>>>>

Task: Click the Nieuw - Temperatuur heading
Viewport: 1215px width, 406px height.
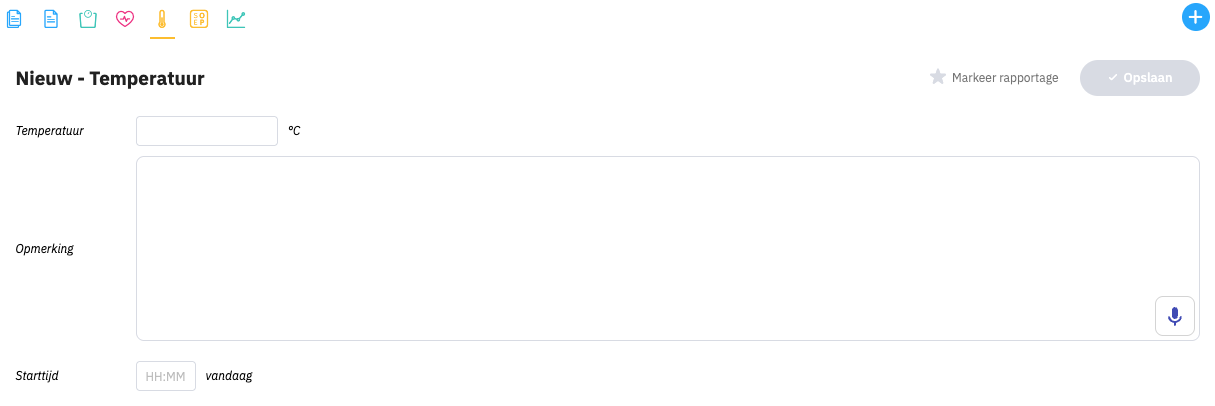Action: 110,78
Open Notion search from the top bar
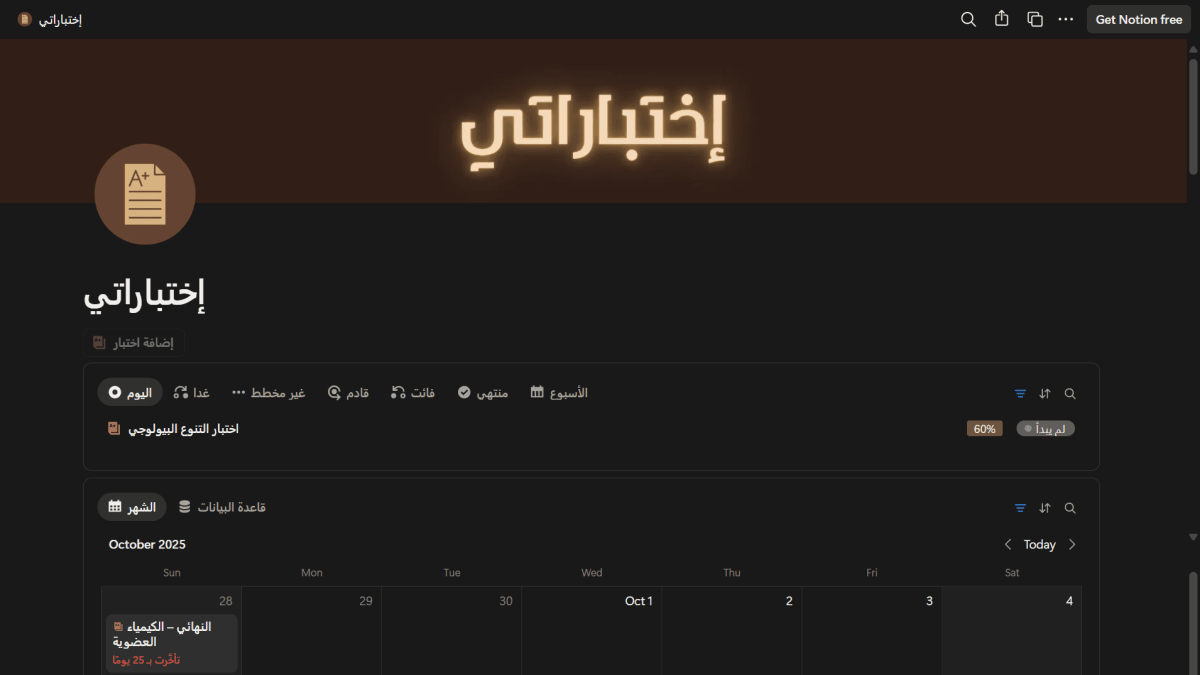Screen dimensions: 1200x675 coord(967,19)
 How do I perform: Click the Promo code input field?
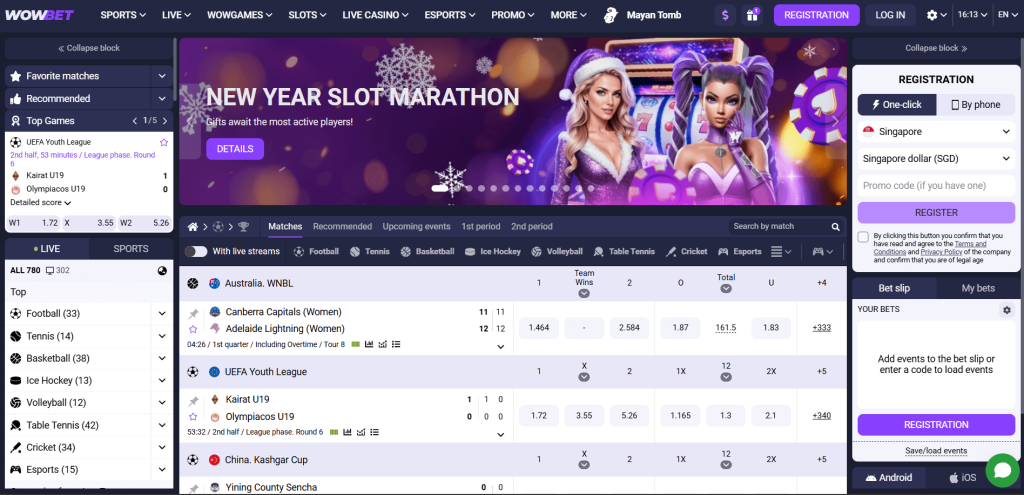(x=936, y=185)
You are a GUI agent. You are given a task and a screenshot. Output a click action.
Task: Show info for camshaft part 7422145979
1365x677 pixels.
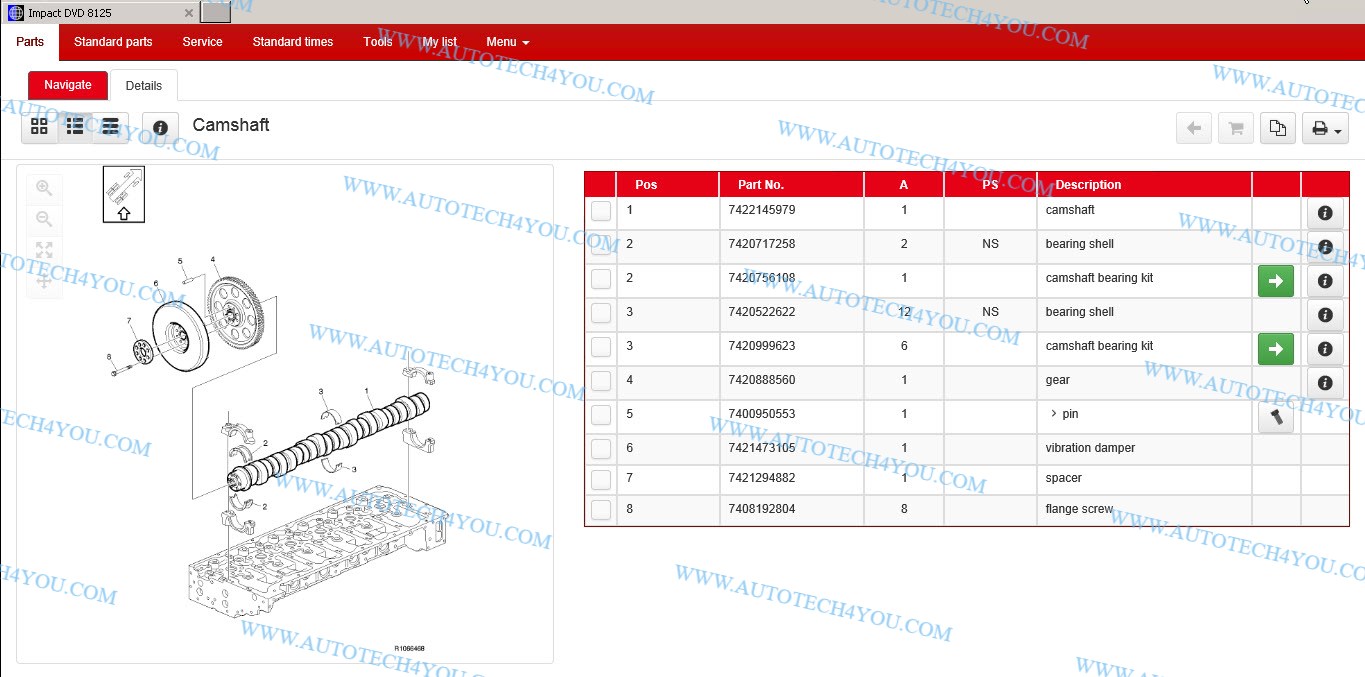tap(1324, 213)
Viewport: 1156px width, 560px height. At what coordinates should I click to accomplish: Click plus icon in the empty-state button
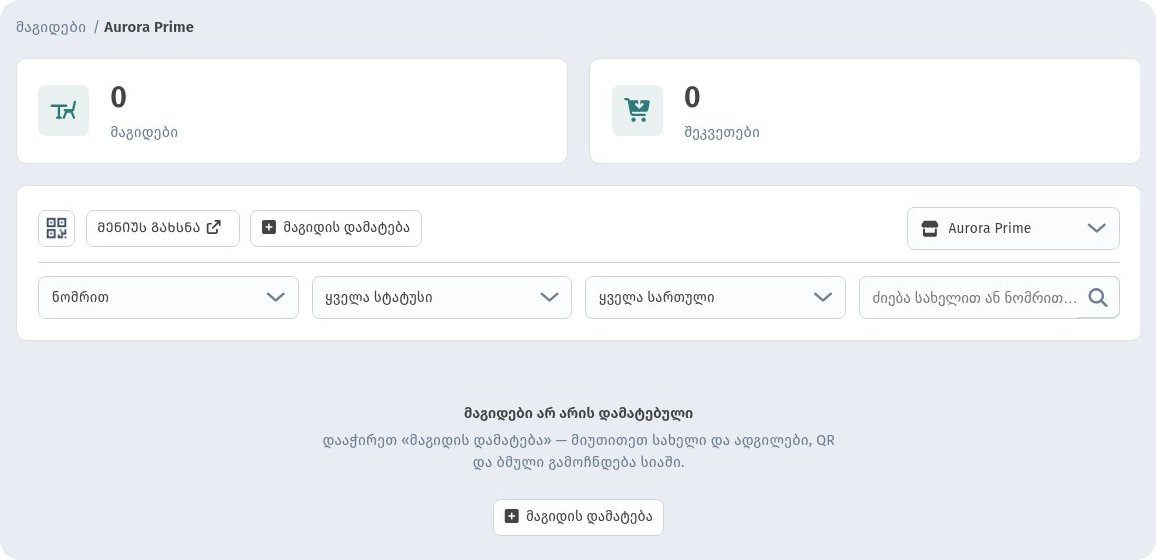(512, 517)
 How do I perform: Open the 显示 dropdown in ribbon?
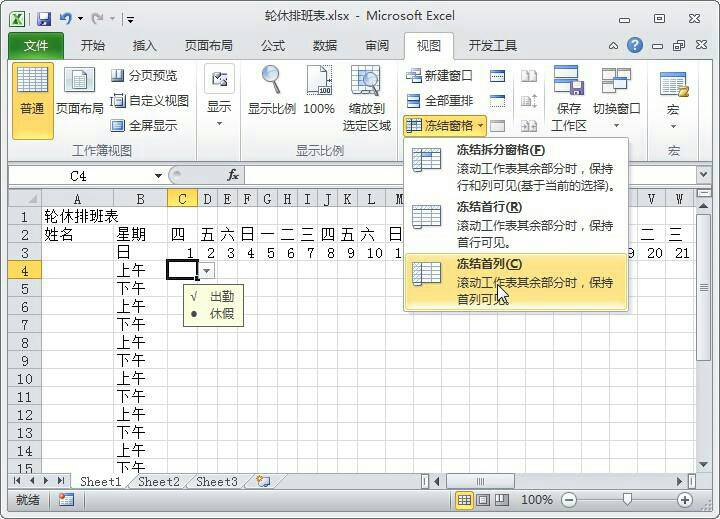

<<<<

> [TRY IT] A verbatim copy of the listing, with all pictures removed, is required.

> [RESPONSE]
Task: Click the Nieuw - Temperatuur heading
Viewport: 1215px width, 406px height.
Action: 110,78
Open Notion search from the top bar
Screen dimensions: 1200x675 coord(967,19)
 How do I perform: Click the Promo code input field?
(x=936, y=185)
You are a GUI agent. You are given a task and a screenshot. Output a click action.
Task: Show info for camshaft part 7422145979
1365x677 pixels.
tap(1324, 213)
Viewport: 1156px width, 560px height. At what coordinates should I click to accomplish: Click plus icon in the empty-state button
(512, 517)
 How do I perform: Open the 显示 dropdown in ribbon?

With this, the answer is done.